Check it yourself 

When I was a kid learning about horses it was always drilled into me that no matter if someone had tacked up my horse it was always my responsibility to make sure that everything was safe and in working order before I got on. It’s a lesson that has carried me through the rest of my life as well – no matter what anyone else says, or how they try to help me, at the end of the day I’m responsible for making sure things are done properly and safely for my own life.

I was tacking up Dristhi today with my western saddle. I had it all done, him bridled up, and I was just reaching for my hard hat when he spooked at a barrel that has been in the corral for weeks (but suddenly was scary) and lost his mind. As he was freaking out the strap on the saddle broke, cinch came apart, and the saddle went flying across the corral. This of course didn’t spook him at all, that is only reserved for barrels that don’t move.

All I could think was holy crap -what if that had happened when I was ON him?. I have checked that saddle on a regular basis, but I wouldn’t have checked it today. Thank goodness my guardian angel was on duty and ditched the saddle before I got on.

I switched to my English saddle – which I think he actually likes better – and off we went for what was one of the best rides we’ve had. He’s such a good guy.

Provided data:
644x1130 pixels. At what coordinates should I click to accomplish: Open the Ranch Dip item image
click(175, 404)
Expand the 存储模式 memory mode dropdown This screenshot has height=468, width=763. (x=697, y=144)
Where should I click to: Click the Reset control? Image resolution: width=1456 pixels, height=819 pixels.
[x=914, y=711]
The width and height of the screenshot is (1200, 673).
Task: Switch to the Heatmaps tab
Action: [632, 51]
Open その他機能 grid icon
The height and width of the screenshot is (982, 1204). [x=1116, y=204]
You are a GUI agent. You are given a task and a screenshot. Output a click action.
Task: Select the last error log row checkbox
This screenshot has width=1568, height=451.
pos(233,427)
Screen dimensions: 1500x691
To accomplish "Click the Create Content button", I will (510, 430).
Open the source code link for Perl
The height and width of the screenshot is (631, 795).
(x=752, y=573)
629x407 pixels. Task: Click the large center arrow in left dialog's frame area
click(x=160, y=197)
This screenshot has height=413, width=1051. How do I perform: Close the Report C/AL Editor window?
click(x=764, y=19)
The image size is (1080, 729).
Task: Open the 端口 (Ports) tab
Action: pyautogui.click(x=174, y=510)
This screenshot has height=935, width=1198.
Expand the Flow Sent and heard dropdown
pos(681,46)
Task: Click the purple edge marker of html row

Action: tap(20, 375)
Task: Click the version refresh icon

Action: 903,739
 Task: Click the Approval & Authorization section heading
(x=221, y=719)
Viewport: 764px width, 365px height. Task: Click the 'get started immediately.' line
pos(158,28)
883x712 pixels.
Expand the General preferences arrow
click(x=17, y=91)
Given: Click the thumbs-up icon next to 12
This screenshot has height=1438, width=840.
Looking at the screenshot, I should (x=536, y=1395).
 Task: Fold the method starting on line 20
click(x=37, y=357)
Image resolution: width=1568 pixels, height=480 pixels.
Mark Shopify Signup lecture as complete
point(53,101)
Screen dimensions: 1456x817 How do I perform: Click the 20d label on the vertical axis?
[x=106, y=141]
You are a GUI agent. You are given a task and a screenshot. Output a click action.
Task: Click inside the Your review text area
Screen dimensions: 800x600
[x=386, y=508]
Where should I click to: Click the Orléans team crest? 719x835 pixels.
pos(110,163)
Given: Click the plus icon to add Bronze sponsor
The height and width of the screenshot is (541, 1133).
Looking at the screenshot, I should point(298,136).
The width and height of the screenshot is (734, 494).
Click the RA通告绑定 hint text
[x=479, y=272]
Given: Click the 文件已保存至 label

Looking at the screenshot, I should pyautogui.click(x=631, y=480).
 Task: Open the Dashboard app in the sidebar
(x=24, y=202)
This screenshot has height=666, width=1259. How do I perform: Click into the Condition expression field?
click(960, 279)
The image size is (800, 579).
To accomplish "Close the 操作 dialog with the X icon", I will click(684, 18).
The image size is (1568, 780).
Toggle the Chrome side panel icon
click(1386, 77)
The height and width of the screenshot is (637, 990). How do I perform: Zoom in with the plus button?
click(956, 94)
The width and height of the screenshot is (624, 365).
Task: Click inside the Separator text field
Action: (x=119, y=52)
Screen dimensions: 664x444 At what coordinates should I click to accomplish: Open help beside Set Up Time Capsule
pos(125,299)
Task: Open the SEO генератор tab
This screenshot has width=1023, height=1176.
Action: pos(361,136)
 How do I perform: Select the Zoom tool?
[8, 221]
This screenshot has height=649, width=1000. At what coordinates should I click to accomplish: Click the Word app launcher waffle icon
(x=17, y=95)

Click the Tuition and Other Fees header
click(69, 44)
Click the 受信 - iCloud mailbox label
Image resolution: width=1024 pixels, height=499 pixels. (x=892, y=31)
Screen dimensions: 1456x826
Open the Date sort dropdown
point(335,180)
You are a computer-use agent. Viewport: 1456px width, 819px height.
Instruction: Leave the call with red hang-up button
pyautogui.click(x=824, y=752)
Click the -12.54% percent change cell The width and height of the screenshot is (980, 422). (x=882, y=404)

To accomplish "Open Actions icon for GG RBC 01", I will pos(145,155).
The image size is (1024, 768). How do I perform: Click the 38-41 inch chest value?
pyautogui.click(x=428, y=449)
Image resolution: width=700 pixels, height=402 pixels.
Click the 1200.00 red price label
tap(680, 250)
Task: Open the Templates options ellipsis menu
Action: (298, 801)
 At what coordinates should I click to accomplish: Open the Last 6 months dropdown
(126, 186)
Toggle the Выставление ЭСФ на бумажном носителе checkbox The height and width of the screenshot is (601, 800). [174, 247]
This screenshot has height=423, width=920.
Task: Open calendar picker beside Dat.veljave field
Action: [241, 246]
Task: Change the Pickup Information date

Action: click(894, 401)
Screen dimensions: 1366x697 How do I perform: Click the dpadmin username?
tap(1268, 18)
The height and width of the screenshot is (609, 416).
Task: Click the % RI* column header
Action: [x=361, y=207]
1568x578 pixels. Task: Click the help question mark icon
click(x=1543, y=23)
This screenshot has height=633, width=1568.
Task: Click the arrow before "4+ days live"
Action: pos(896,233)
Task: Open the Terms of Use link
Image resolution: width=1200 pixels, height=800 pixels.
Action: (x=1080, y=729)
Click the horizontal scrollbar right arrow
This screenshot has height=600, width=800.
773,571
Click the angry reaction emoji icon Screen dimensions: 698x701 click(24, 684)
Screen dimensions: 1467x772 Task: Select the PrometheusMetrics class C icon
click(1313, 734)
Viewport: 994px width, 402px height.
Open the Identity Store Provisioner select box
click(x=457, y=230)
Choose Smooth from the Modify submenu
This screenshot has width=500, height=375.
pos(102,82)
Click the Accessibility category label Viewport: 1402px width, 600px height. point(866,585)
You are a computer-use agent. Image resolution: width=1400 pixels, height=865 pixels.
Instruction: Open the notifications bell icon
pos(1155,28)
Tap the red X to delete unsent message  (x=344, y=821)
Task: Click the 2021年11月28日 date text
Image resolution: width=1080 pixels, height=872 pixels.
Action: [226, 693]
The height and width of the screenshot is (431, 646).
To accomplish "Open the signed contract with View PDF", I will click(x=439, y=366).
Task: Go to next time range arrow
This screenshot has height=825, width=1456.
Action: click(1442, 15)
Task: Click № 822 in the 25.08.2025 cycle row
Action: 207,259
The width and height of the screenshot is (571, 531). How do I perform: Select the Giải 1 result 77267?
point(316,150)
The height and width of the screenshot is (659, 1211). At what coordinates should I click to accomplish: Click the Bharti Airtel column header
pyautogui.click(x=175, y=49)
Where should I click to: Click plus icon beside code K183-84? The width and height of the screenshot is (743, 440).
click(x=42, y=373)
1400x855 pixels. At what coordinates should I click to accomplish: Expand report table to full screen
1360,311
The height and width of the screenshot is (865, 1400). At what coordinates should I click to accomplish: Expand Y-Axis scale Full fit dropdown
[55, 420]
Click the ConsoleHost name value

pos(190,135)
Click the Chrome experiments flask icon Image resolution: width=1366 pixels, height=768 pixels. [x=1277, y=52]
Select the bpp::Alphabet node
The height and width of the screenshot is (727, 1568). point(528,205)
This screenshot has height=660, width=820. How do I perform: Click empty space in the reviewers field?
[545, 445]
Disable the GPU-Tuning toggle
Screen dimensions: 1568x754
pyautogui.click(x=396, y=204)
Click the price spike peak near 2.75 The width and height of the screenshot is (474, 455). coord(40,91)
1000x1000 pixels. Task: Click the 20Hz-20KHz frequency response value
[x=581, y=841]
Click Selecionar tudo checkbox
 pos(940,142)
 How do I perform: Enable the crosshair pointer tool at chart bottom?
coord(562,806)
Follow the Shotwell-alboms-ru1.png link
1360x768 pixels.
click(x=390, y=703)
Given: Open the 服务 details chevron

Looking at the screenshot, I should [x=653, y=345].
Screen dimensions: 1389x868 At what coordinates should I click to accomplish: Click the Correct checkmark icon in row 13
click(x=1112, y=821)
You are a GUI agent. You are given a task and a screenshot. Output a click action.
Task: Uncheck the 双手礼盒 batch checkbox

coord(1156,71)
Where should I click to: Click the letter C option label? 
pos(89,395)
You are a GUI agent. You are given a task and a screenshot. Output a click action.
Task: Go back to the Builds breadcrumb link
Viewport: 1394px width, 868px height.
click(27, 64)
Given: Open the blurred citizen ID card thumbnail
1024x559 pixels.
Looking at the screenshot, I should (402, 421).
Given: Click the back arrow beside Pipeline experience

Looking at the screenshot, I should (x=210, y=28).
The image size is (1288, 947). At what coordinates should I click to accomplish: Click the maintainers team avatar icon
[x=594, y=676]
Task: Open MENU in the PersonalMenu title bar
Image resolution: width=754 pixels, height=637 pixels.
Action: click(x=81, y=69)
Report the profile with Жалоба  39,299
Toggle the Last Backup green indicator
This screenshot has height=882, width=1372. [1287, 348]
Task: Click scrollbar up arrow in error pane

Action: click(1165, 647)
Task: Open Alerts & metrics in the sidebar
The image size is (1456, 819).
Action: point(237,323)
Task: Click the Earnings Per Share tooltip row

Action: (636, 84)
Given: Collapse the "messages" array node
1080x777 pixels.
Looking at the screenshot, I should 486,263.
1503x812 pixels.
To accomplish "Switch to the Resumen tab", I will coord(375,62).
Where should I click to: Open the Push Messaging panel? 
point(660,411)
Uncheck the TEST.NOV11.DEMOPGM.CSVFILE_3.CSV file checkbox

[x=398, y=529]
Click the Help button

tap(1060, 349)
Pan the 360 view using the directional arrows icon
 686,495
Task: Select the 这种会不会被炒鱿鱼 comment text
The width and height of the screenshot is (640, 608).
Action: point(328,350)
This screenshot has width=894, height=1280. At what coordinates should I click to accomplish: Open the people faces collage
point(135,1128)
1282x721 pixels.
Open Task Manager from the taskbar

Prompt: Can you copy the passage of the saddle story word for word, from "I switched to" up to and including "a good guy."?

Complete output:
I switched to my English saddle – which I think he actually likes better – and off we went for what was one of the best rides we’ve had. He’s such a good guy.